Student-Centricity and Normalization of Gift Authorship

Academic research in Nepal has become overwhelmingly student-centric. Within the university system in Nepal, faculty members co-author student papers as a part of their supervision roles for thesis, project work, or dissertation. Ironically, this process has given rise to gift authorship, where names of people outside of the knowledge domain are put on research papers by students for the sake of increasing their publication count. And this practice has substantially diluted accountability, eroded academic integrity, and generated disillusionment among students regarding the scope, perceived market, and applied value of research outside academia.

Moreover, the proliferation of research papers with multiple co-authors with diverse expertise on a single paper developed by the student has eroded the credibility of academic research by blurring the standards of authorship, merit, and scholarly rigor. Here, it is important for the universities and colleges in Nepal to realize that a research culture cannot sustain its social, market, and intellectual value if professors merely rely on gift authorship instead of building their own research trajectories and niche specializations.
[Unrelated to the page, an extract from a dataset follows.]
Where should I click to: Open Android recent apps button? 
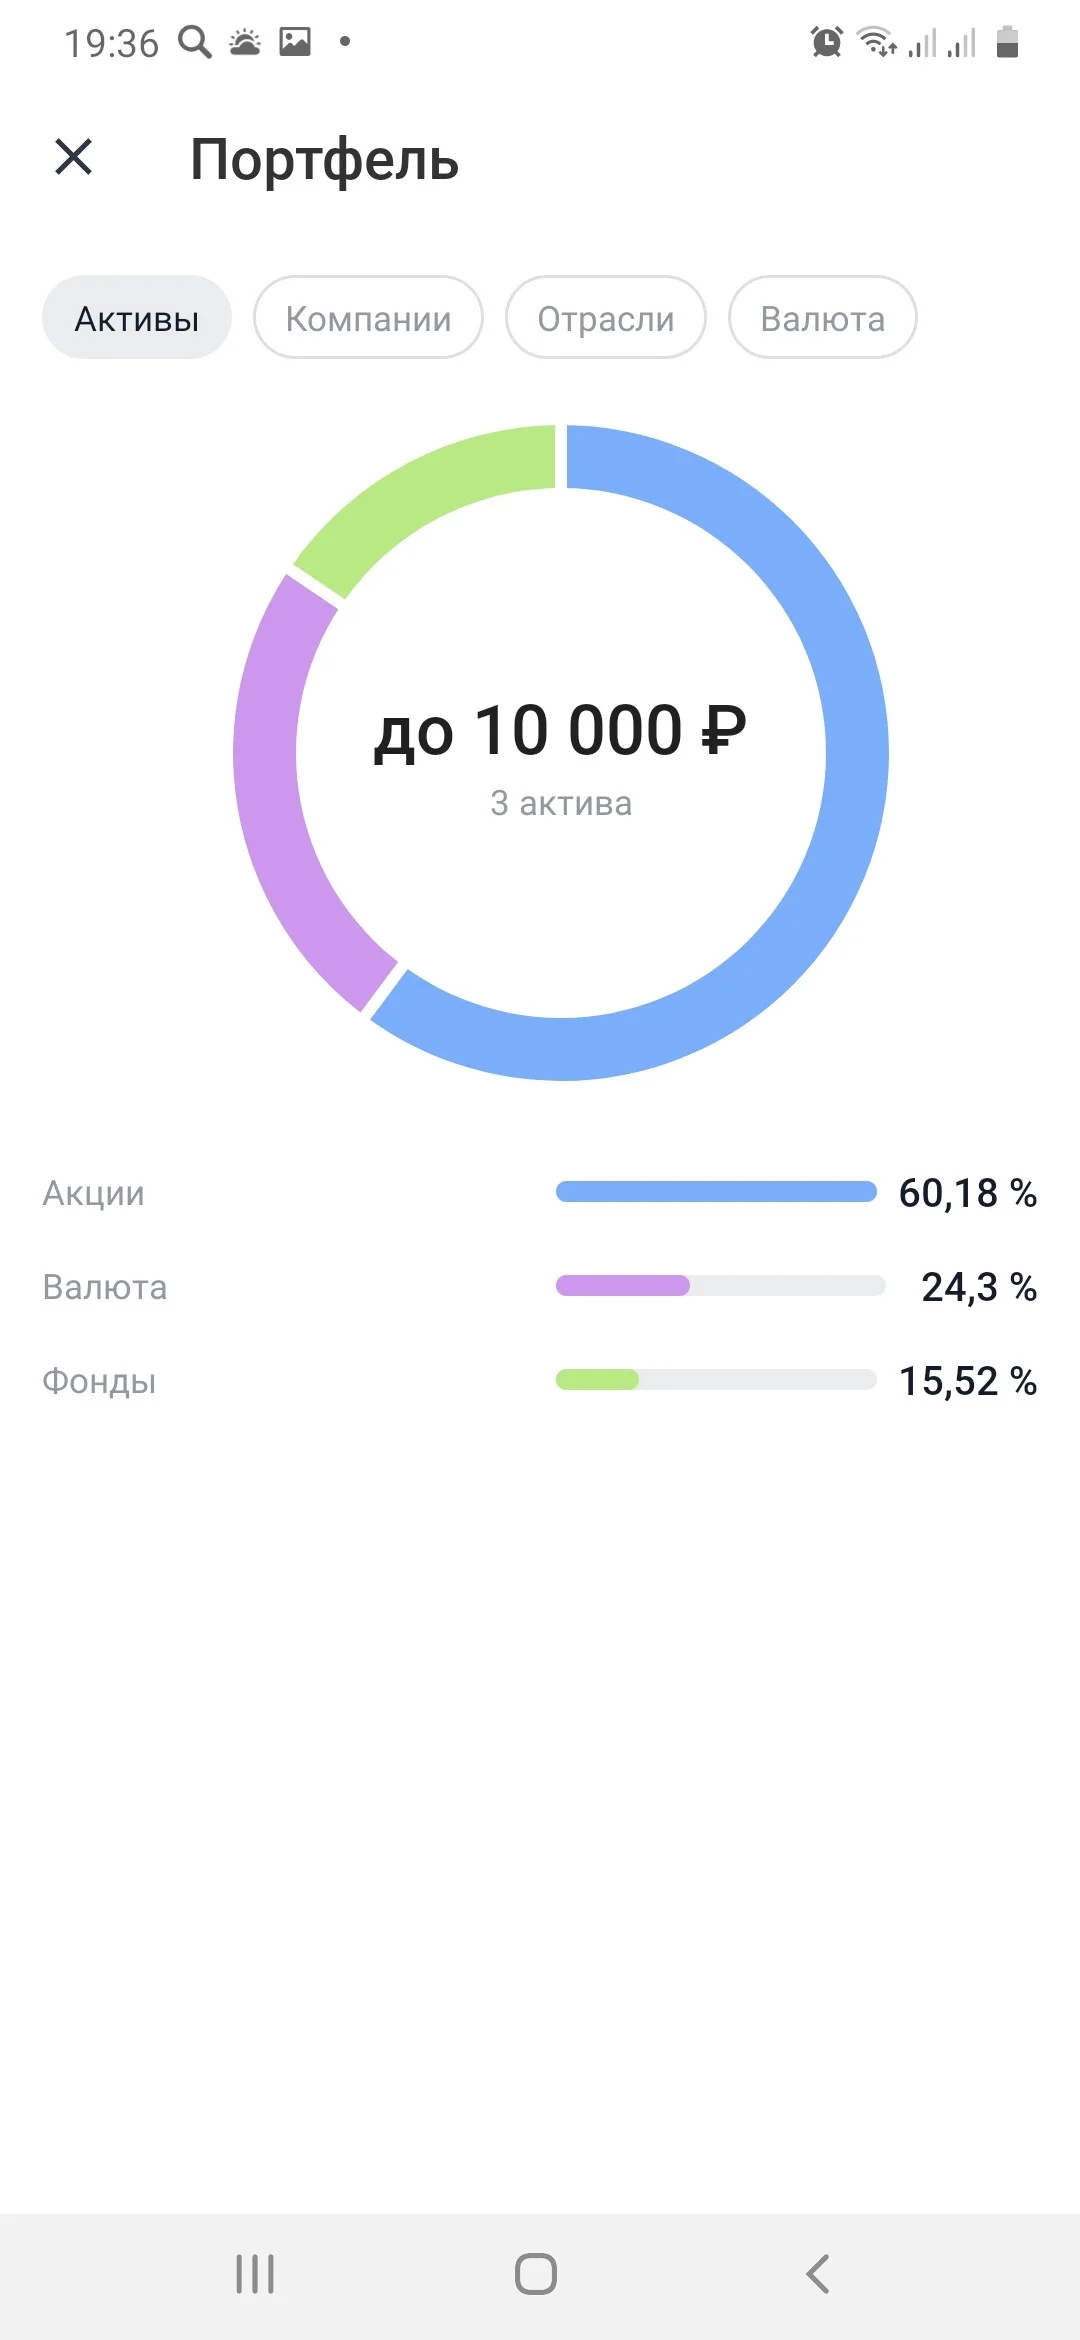tap(255, 2274)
Besides, normalization of gift authorship contributes to the junkification of research in Nepal, as the names of people are attached onto student-led research without making substantial analytical, intellectual, interpretive, and methodological contributions.

University-Industry-Community Research Collaboration Strategy

The socio-economic impact and transformative potential of academic research have been constrained in our universities and colleges due to the disconnection between research, development, and innovation. Research efforts are mostly limited to publishing metrics and self-referential institutional practices, without substantial impact on development concerns, solving community-level issues, policy reform, industrial needs, socio-economic decision-making, or technological innovation. In addition, there are structural, systemic, and policy issues within the university system in Nepal, such as a lack of funding, weak industry-academia collaborations, theory-practice gaps, normalized gift authorship, and limited funding, grants, and incentives for applied research. Because of these issues, the blooming research culture on the surface frequently falls short in producing scalable solutions necessary for addressing socioeconomic, sustainable, industrial, technological, and environmental challenges and issues prevalent in Nepal.
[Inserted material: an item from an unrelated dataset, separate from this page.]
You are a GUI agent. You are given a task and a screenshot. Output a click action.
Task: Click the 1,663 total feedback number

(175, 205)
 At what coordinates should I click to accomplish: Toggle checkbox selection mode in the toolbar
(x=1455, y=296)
Hence, to close this gap between research, development, and innovation, universities and colleges in Neal need to work together closely with businesses, government, innovators, tech experts, entrepreneurs, and local communities and adopt problem-driven action research strategies to ensure that research culture does not just become an isolated and insular academic endeavor. Similarly, research initiatives of our universities and colleges need to provide a transformative foundation for scientific thinking, creativity, innovation, a comprehensive framework for industry, university, and community collaboration strategy, and evidence-based decision-making that links theory with practice, enables practice to find method, and contributes towards socio-economic progress of the society.